• Extracted records
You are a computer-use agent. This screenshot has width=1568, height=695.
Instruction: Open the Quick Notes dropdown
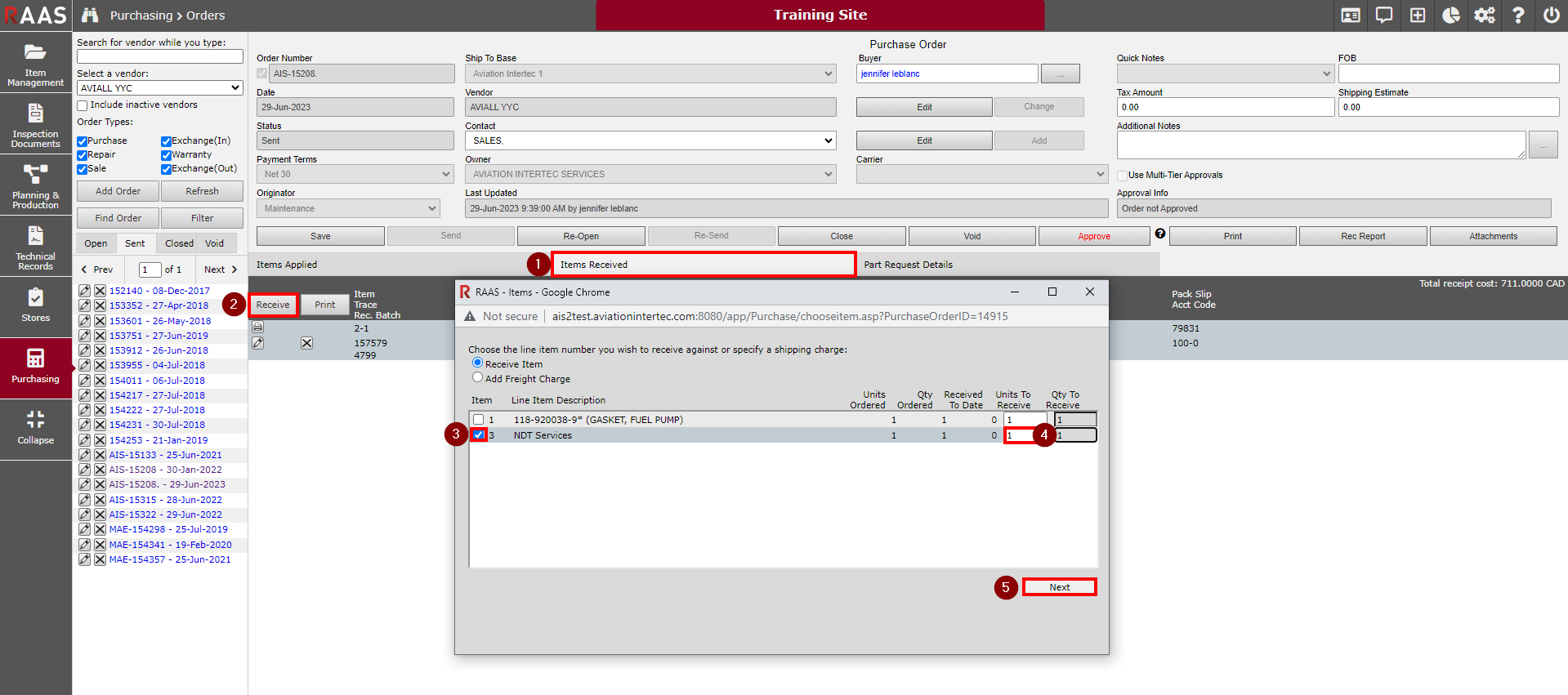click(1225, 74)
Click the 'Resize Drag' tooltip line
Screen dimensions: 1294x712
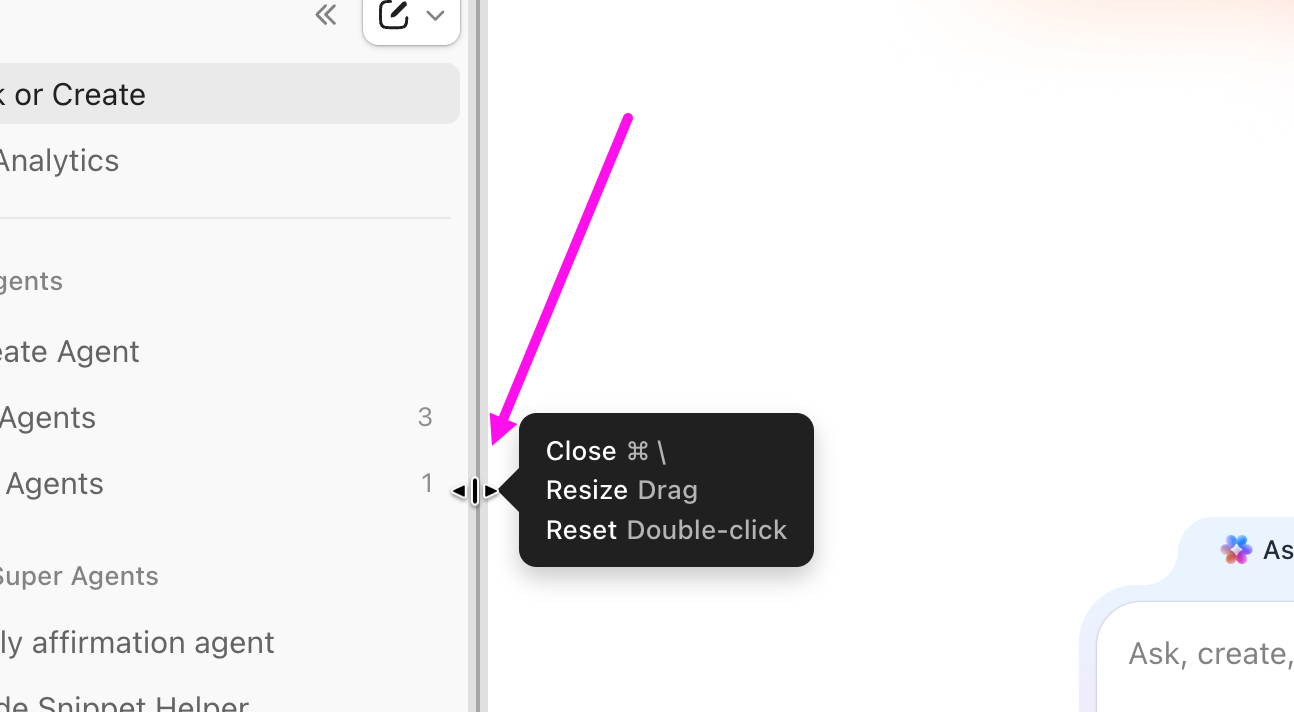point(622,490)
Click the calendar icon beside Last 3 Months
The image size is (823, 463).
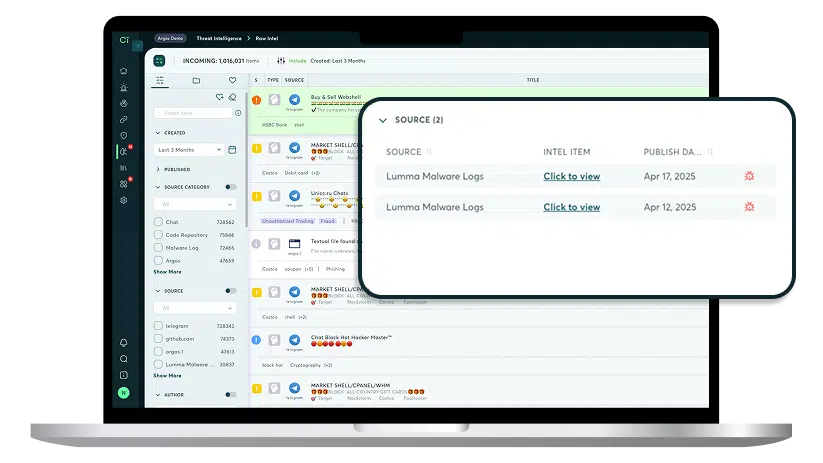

--

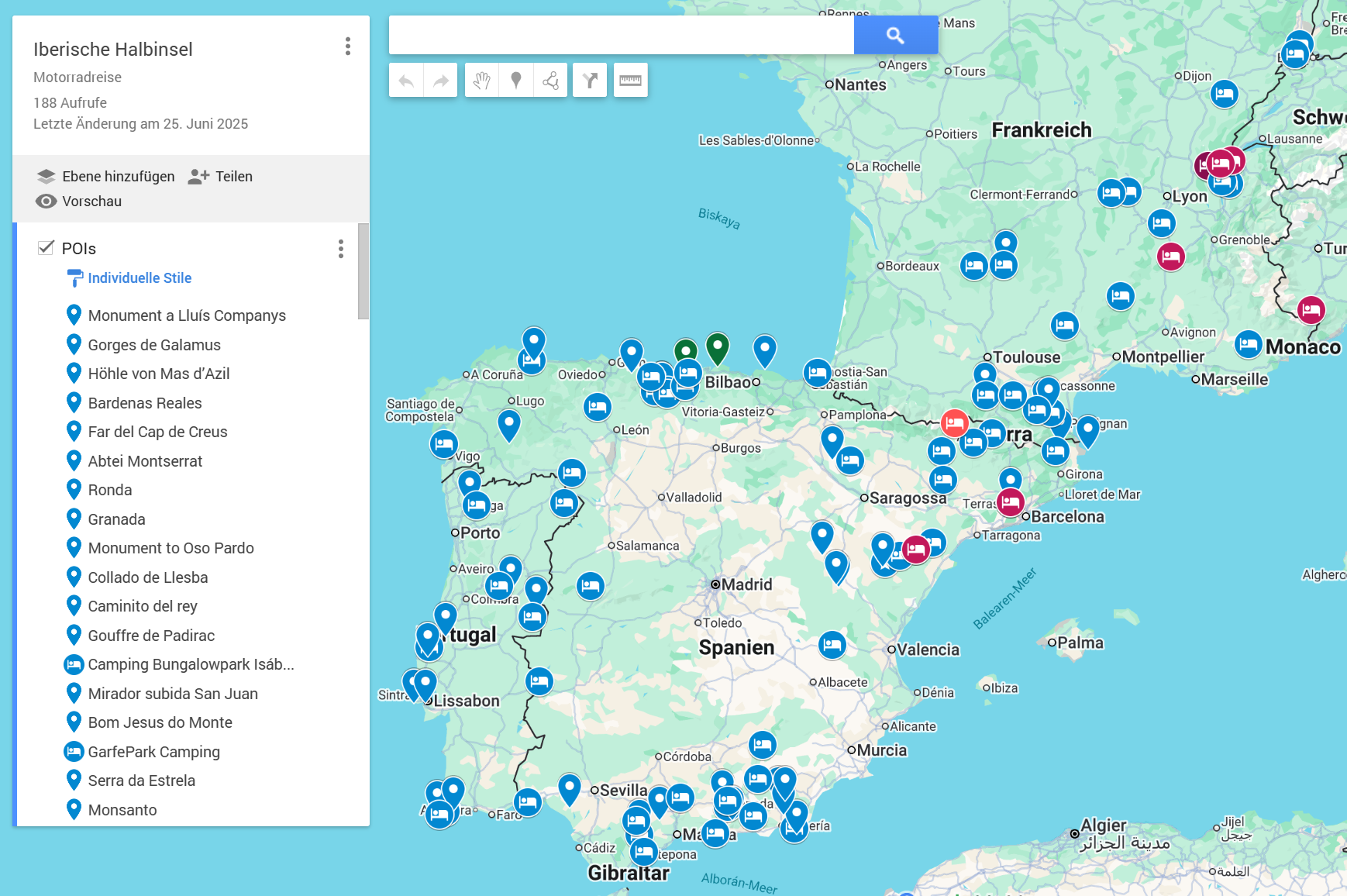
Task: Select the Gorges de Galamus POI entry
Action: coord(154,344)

• Exercise aim
Reproduce the listing from the line with "Click the calendar icon beside Last 3 Months" up to and including the line with "The image size is (823, 463).", word for word.

• Response for this exercise
Click the calendar icon beside Last 3 Months
The image size is (823, 463).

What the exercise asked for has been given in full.